In general, the open source VLC media player program is safe to run on your system; however, certain malicious media files may try to use bugs in the program to take control of your computer. To protect yourself while using VLC, only use it to open trustworthy files, and keep the program updated to the most recent version.
Video files that contain malicious programming code can adversely affect the VLC player's operation. The software's developer, VideoLAN, has, in the past, reported several vulnerabilities in the program. These vulnerabilities were the result of bugs that occurred when a user tried to open certain types of video files in VLC. Although the bugs were not dangerous in and of themselves, they provided a possible opportunity for malicious files to attack the user's computer.
Most malicious files that can attack the VLC player are relatively harmless. The majority of these malicious files can, at worst, crash the VLC program; this may be annoying but is unlikely to damage your system. Other vulnerabilities, though, have possibly allowed malicious files to execute program code, which could theoretically enable the attacker to control VLC and even the entire operating system. You might not even have to download a file in order for it to attack your system: certain malicious files can exploit vulnerabilities in the VLC Web browser plug-ins.

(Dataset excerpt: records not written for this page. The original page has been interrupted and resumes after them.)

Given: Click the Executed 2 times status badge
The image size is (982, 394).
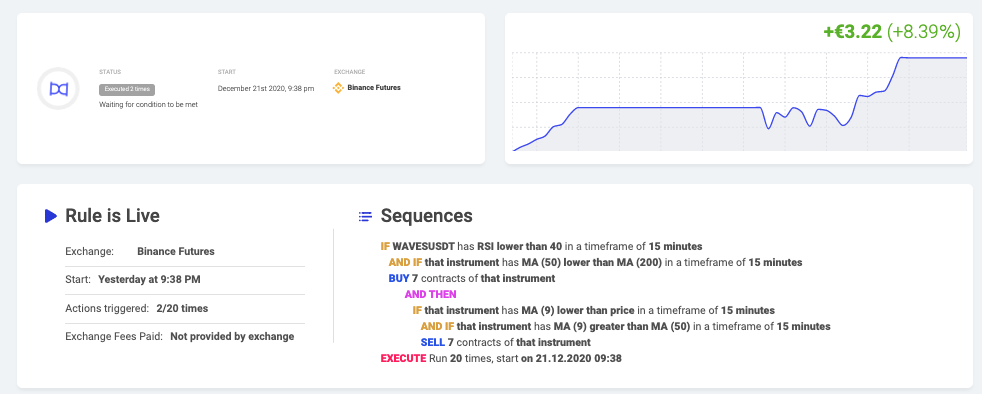Looking at the screenshot, I should (x=127, y=90).
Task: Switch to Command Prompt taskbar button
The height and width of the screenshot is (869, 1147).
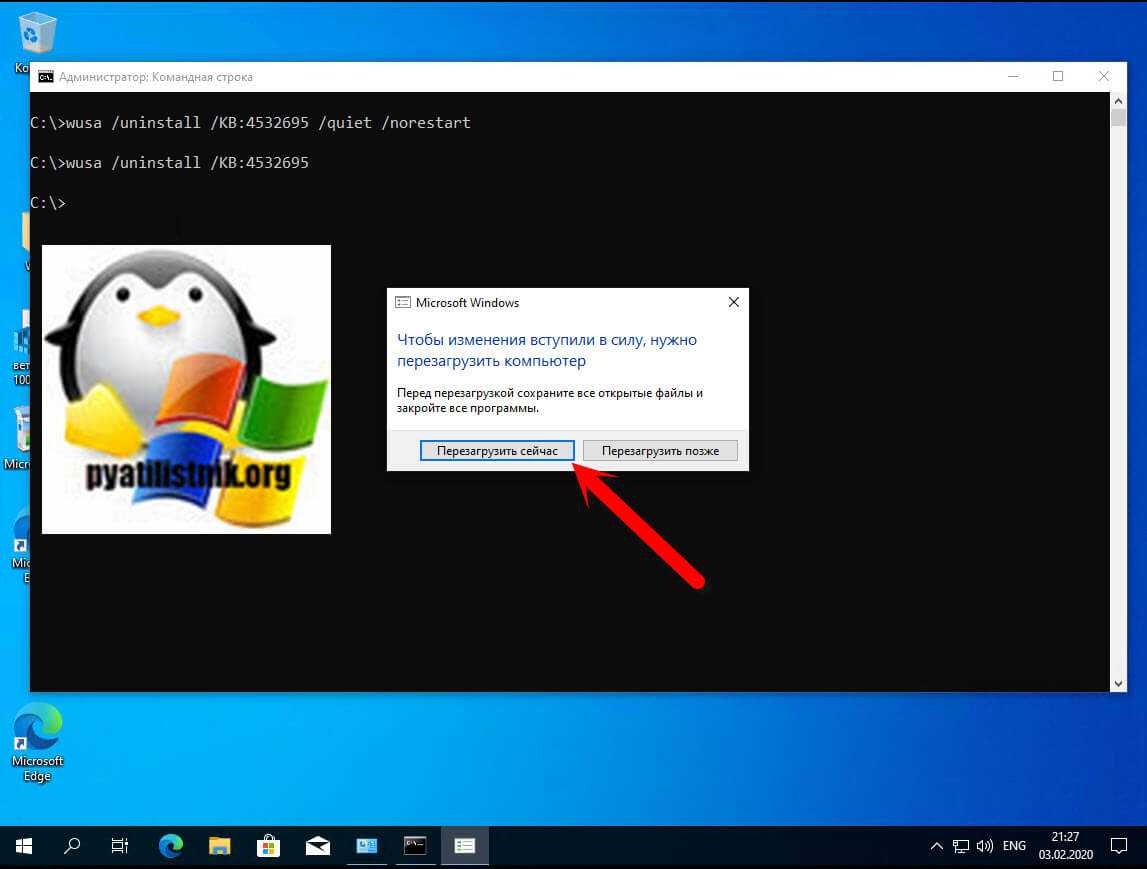Action: (415, 846)
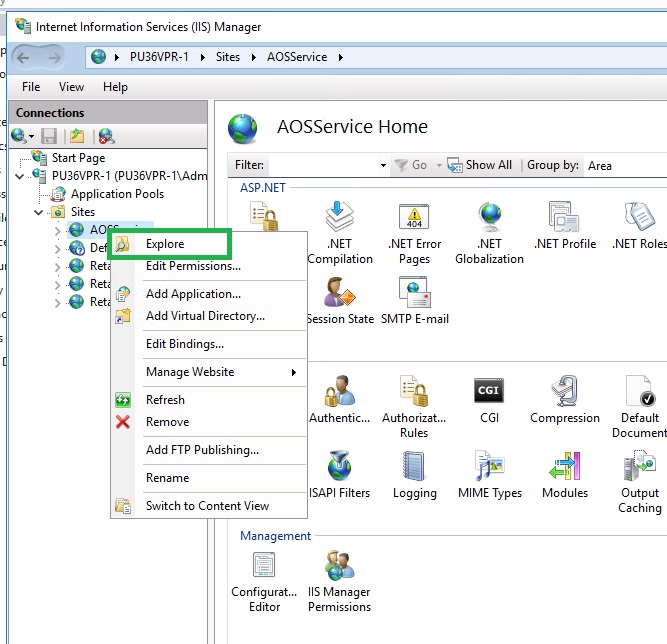This screenshot has width=667, height=644.
Task: Open the Logging feature icon
Action: point(414,467)
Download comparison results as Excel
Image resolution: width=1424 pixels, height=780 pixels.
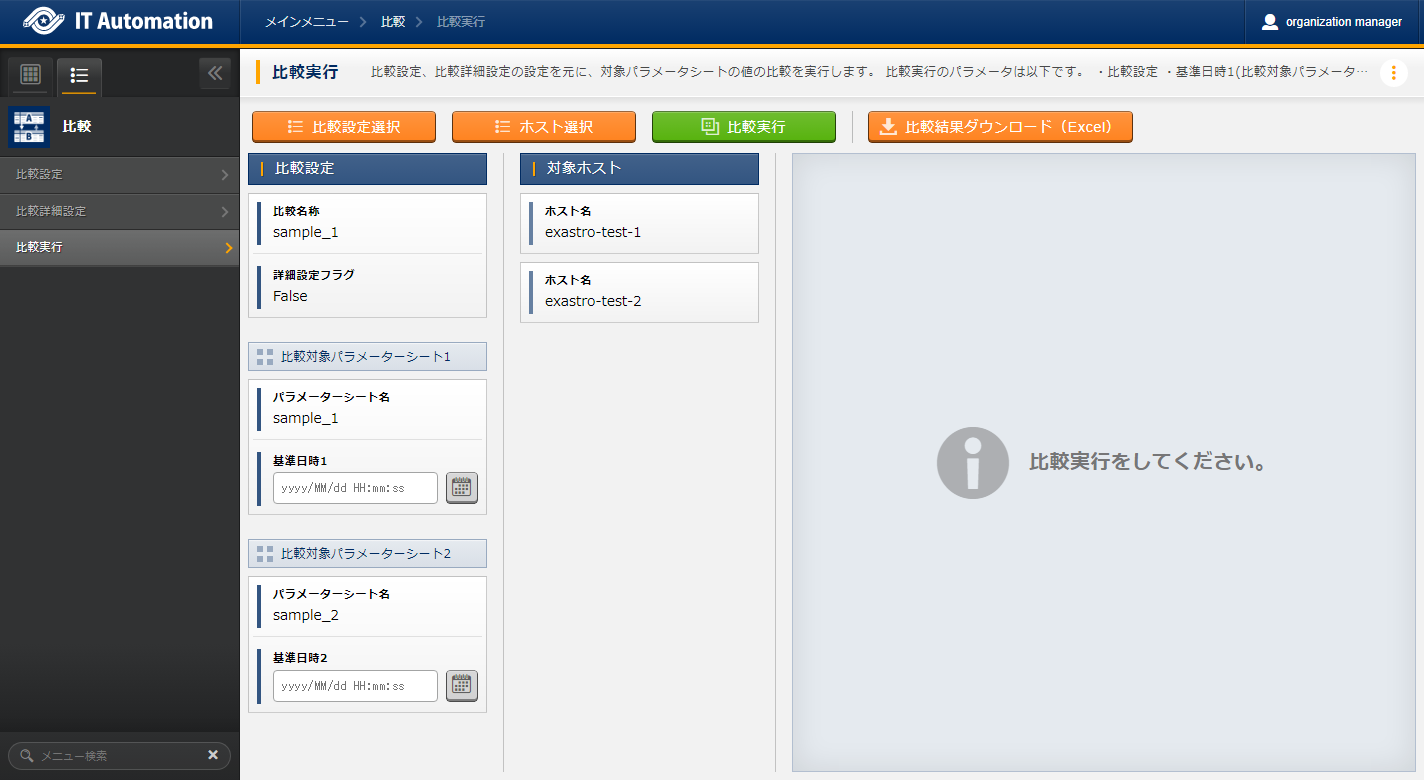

To protect your system from malicious video files that may attack VLC, only download media files from trusted sources. Video files downloaded from peer-to-peer file sharing networks, for example, are much more likely to be malicious than those downloaded from a reputable video website. Even audio files can be malicious: VideoLAN has reported VLC vulnerabilities involving WAV audio files and CD audio tracks.
To prevent malicious code from attacking your computer through VLC, update the program regularly. When a program update becomes available, VLC notifies you with a pop-up box when you launch the program. You can also check for updates from the program's "Help" menu. Check VideoLAN's security advisories regularly for any vulnerabilities that appear between updates. Only download the VLC player from the official download website at VideoLAN.org: downloading from other sources may expose your computer to malware.